Was inland Italy actually depopulated in the way wealthy British tourists depicted it in the 18th and 19th centuries? If so, was this actually because of malaria?

by this_is_sy

A few times reading UK-based historical texts about the 18th and 19th centuries (previously in reading about the Grand Tour and Romantic era continental tourism, recently in a throwaway line in an Eric Hobsbawm book), I've run across a mention that, away from the coasts, Italy was depopulated, almost deserted. The context definitely seems to be that there were once people living in these places, and there were ruins of former "civilization", but that these areas had become deserted. It's almost always mentioned that these areas were "malarial", and implied that the depopulation happened because of endemic malaria.

Is this true? And if it's true, is the above context (depopulated rather than naturally underpopulated, depopulated due to some kind of "unhealthful conditions" vs. other reasons) accurate? Are there other historical reasons that this part of Italy was relatively deserted in this era?

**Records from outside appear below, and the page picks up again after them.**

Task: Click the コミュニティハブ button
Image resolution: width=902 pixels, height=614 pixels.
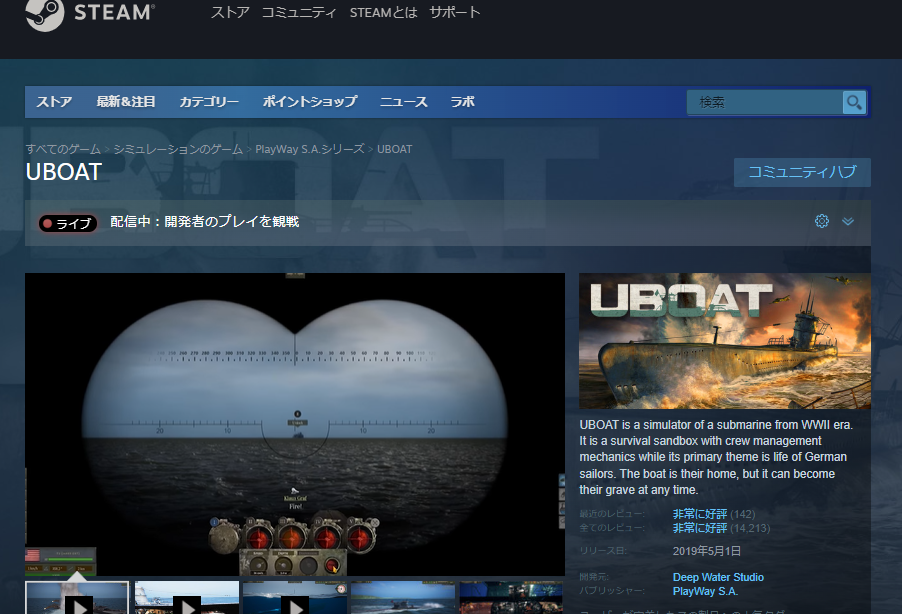Action: (802, 172)
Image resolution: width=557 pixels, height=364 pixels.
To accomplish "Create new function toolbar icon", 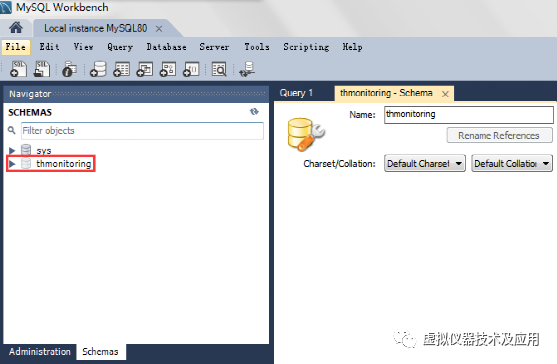I will (191, 69).
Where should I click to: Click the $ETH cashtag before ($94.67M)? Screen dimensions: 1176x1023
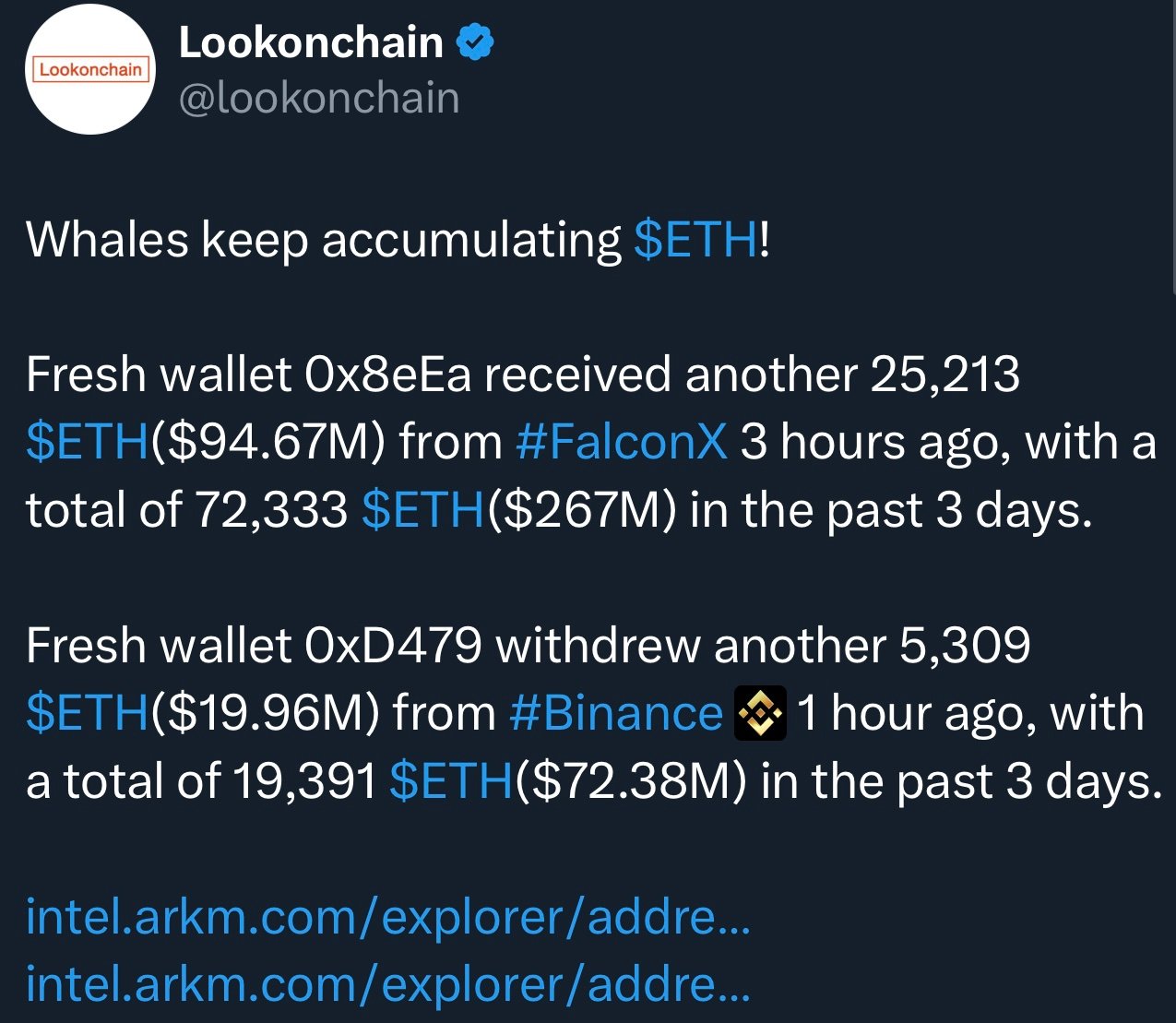(x=87, y=443)
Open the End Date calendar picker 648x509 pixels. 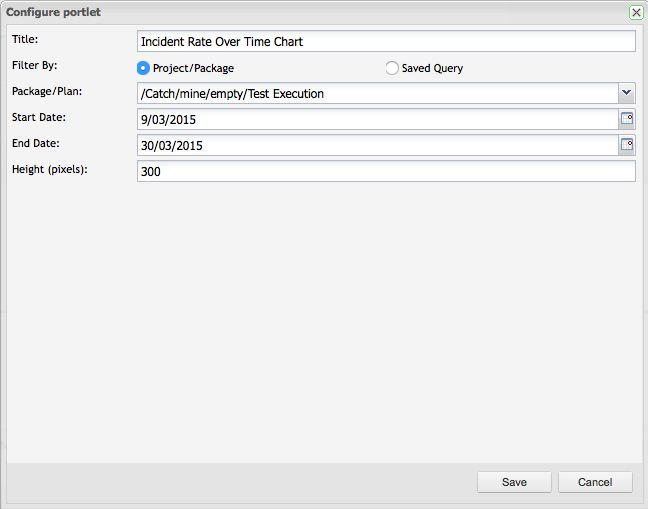[x=627, y=145]
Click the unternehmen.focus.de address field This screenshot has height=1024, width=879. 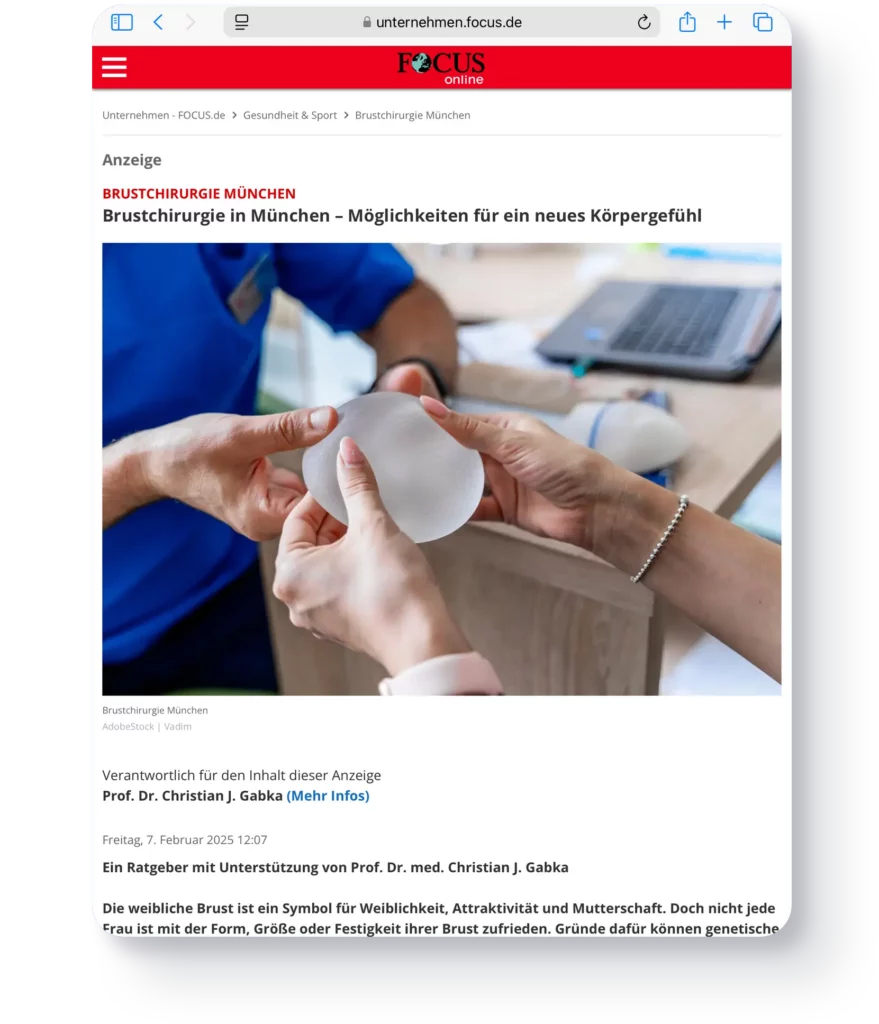[x=441, y=22]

Note: I've traveled extensively in Italy and know that interior Italy is largely mountainous, and even today these areas are fairly underdeveloped and remote. So having a smaller population makes sense to me. That it would be noticeable by British visitors 200+ years ago and framed as this land being incompatible with life and health is the part that surprises me.

AlviseFalier

Without reading the original texts you’re referencing and citing the specific things they recounted, I’d say there are two phenomena your British writers could be referring to.

The first is a long secular decline: After the post-Roman transformation, there was a broad trend in Italy whereby population migrated away from the south to the north. The south had formerly been the busier part of the peninsula for much of classical history: it was closest to the “ancient” epicenter of mediterranean trade in the east (the triangle formed by Greece, the Levant, and Egypt) so much so that large parts of the Italian south were mostly greek-speaking, and given the Empire’s Italian cities could be easily supplied with grain from Egypt and North Africa, it was also more suitable for growing cash crops like olives and grapes, making it a desirable place to invest for wealthy urbanites. As a final plus, it was closer to the empire’s capital (Rome), facilitating investment and attention from the ruling class.

In the post-roman period, the fertile flatlands of the north (more suitable for intensive agriculture) began attracting population as Southern Italy’s ties to the Eastern Mediterranean waned. Northern cities were also closer to the new monarchies which emerged over the Alps, making them a more attractive place to live as Europe's balance of power shifted northward. Eventually, Southern Italy’s political and economic ties also turned from the Eastern Mediterranean to the West, stimulating the growth of western-facing harbors (like Naples and Palermo) at the expense of eastern-facing ones, further stimulating population decline in formerly populated areas.

So there definitely was a phenomenon whereby in the south, formerly bustling communities which in the past had been propped up by a couple of nearby Latifundia and commercial links to the east over the centuries had devolved into small hamlets (with only ancient ruins to testify their former prosperity). As communities shrank, this created a self-reinforcing cycle: irrigated fields were abandoned and water stagnated, so malaria emerged as problem which further drove depopulation. On the other hand, in the north the inverse happened: small roman-era hamlets had grown into bustling communities as agriculture intensified nearby. Intensive irrigation works in the Lombardy and the Veneto kept Malaria mostly at bay, even in cities with significant waterways like Milan and Venice.

Secondly, we also need to keep in mind that the British writers were visiting Italy in the 18th and 19th centuries, just as the industrialization process was beginning. We won’t forget that Italy was a late industrializer and an inefficient one at that (especially in the south) but the process by which people accelerated moving into urban spaces was active all the same. At the time, Naples and Palermo were the two largest and fastest-growing cities in Italy, attracting even more people from the countryside than they had in past centuries. This lopsided economic development, especially in the south, would have been shocking to well-to-do travelers from Northern Europe, where increasingly economic prosperity was less concentrated (for example: the British Midlands and the Northwest were important centers of the industrialization, but Southern Italy developed no such “Inland” prosperity).